> **Work request**
Among the entries below, count the lines containing the string "computer". Only the count is needed.

(Data items)
Start of Block
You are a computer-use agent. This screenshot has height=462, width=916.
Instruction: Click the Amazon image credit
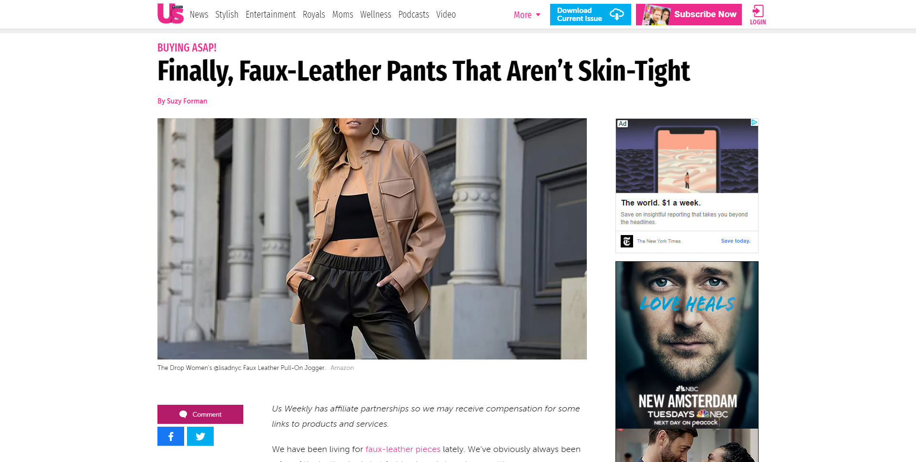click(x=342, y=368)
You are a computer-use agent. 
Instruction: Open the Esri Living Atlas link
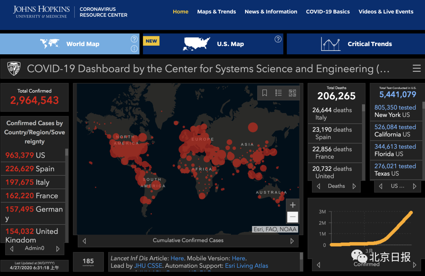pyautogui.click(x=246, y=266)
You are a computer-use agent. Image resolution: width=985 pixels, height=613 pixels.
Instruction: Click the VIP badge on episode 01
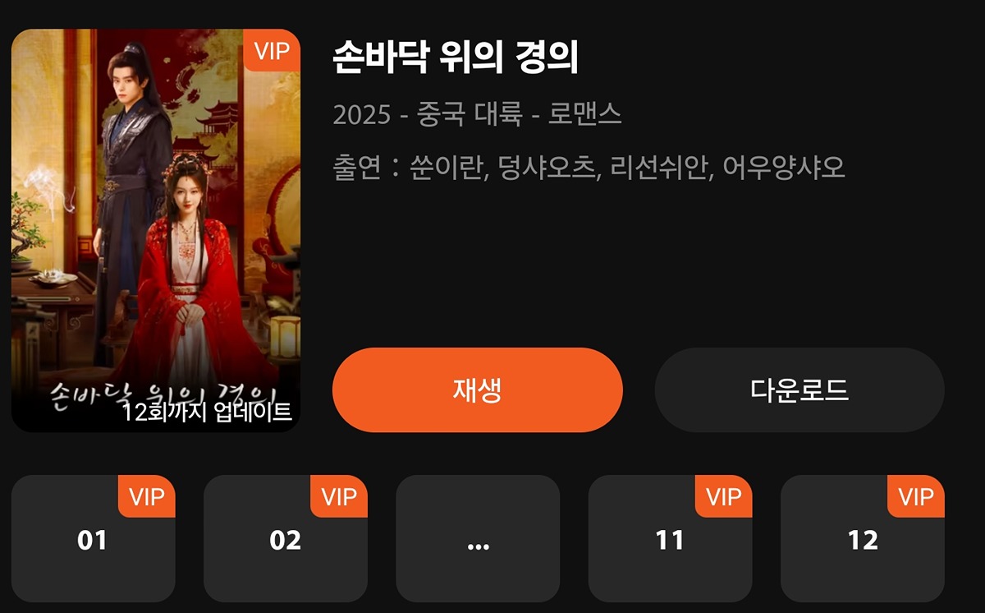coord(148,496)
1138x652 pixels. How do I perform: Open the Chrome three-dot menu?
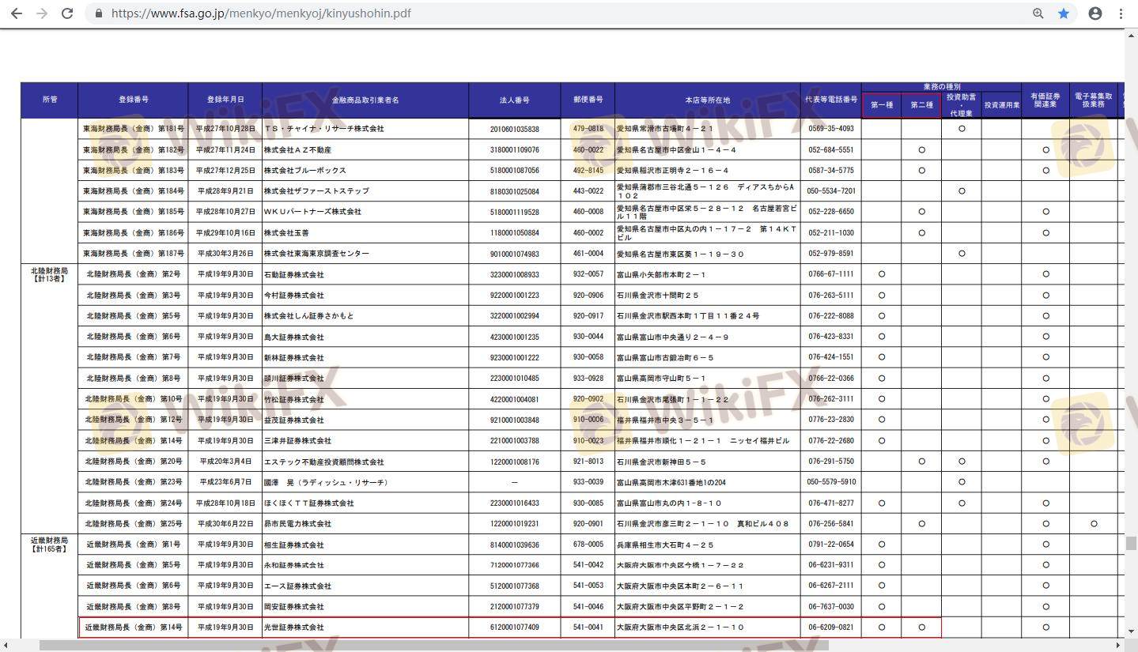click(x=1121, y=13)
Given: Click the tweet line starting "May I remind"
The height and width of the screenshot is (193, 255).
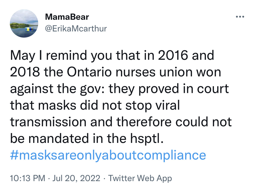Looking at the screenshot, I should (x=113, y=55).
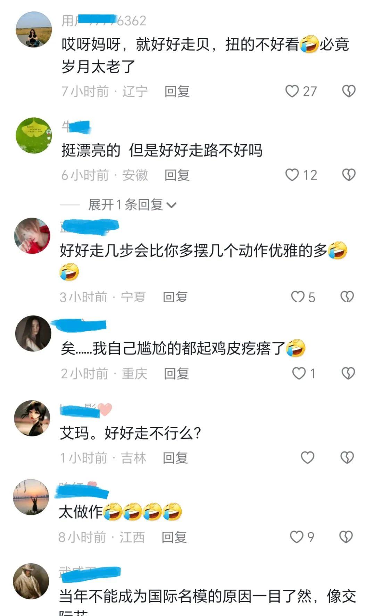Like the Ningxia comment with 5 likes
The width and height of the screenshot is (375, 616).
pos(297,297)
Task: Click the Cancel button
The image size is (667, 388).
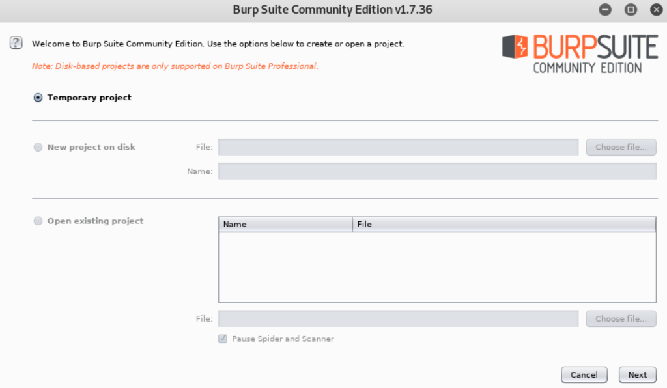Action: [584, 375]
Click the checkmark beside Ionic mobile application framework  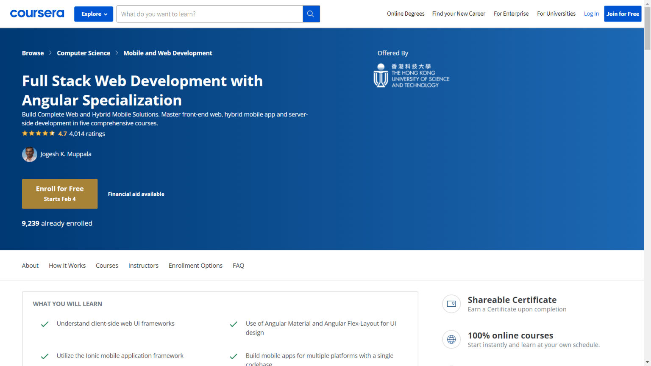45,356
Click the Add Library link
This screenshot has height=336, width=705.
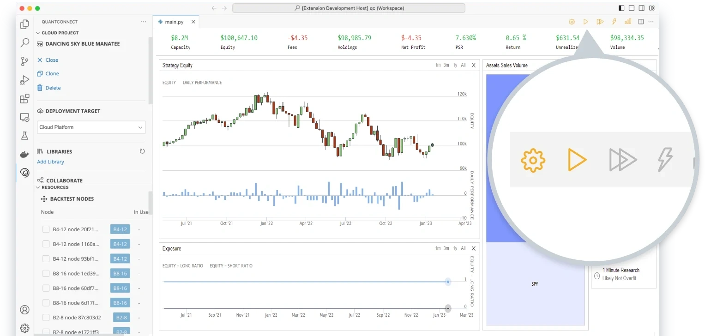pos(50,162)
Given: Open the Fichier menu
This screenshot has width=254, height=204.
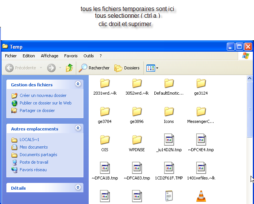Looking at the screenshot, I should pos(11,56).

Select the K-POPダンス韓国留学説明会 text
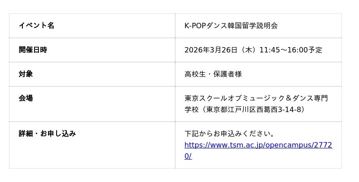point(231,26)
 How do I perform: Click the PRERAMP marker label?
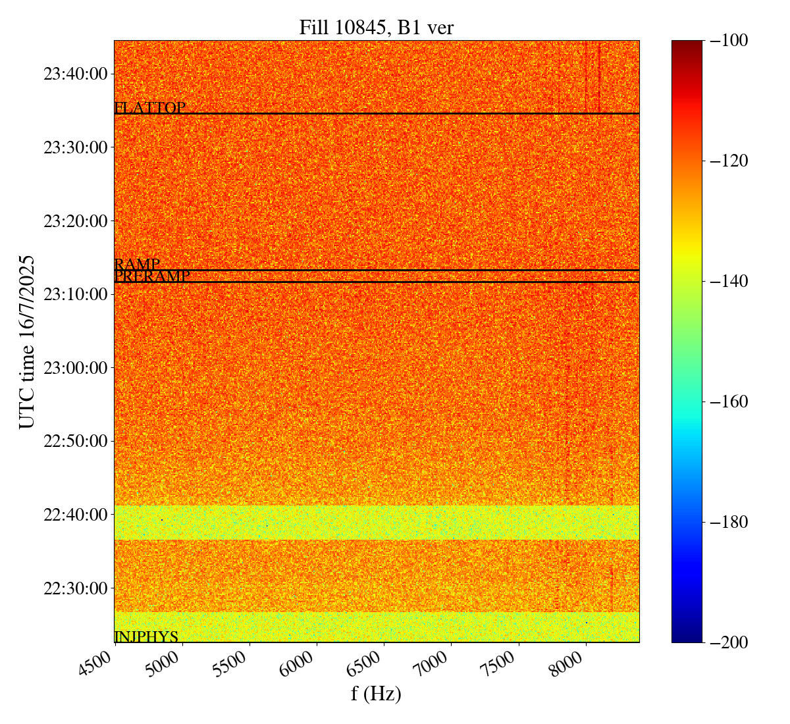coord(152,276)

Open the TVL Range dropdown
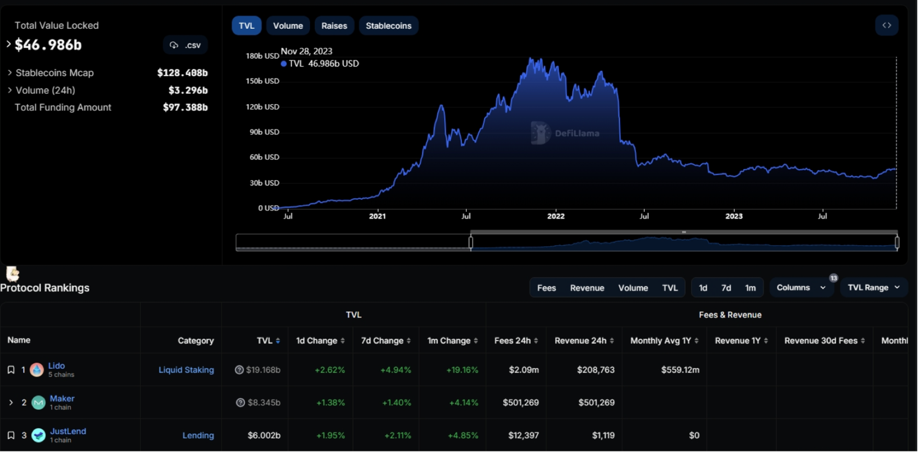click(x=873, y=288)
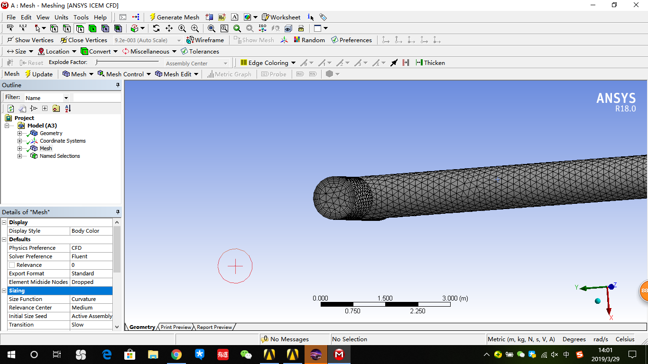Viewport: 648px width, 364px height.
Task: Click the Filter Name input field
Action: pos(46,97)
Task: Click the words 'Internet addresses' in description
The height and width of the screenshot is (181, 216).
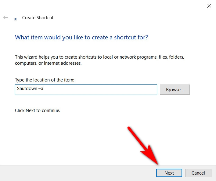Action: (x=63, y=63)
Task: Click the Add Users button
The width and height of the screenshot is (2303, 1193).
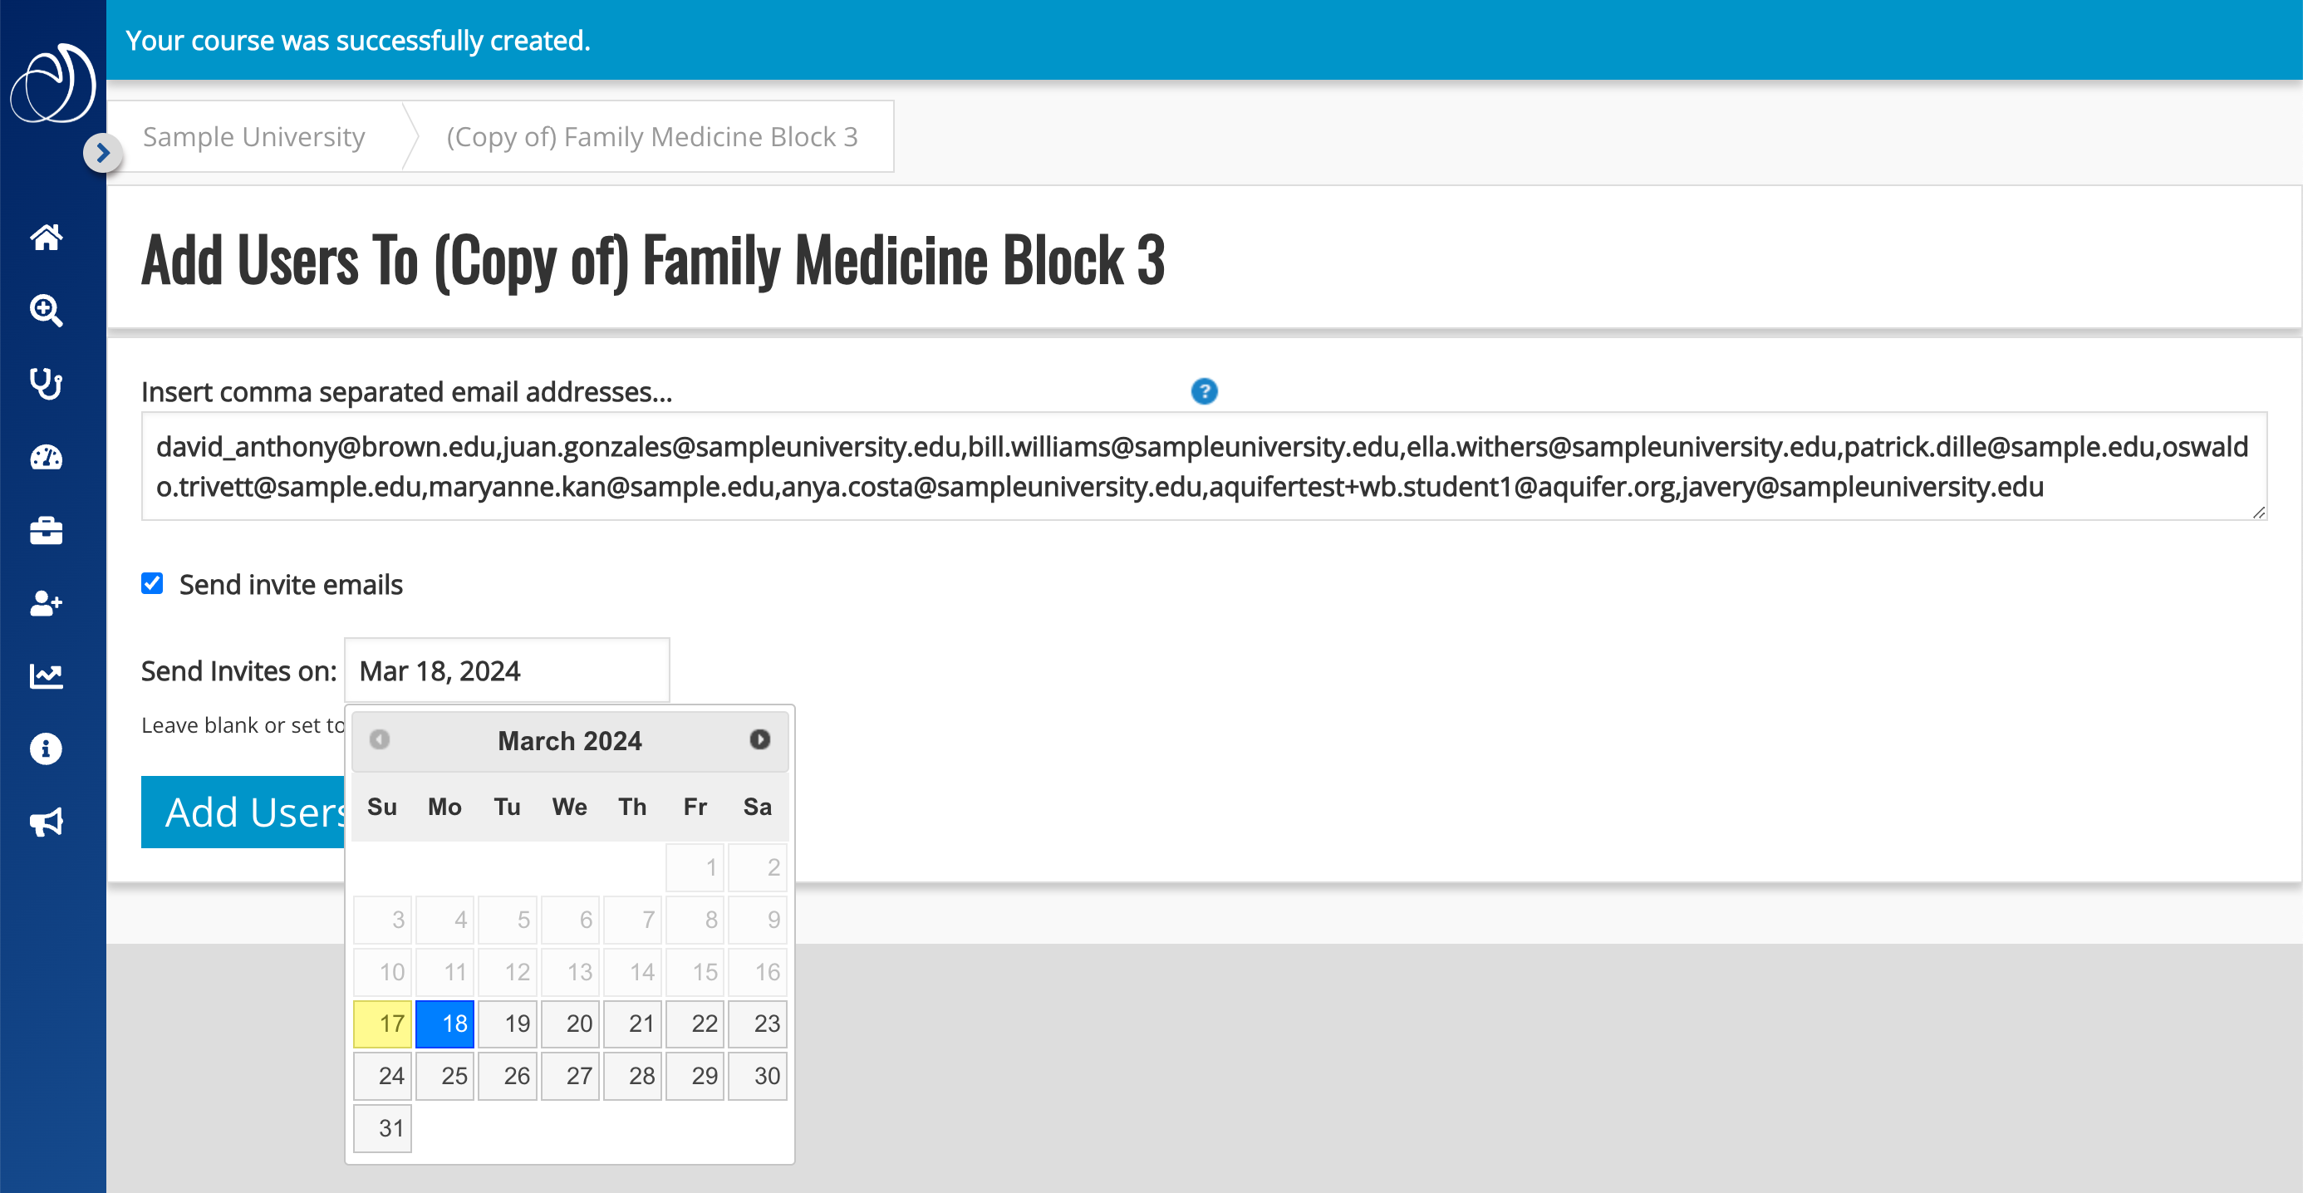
End of Block
> **Output for this task**
3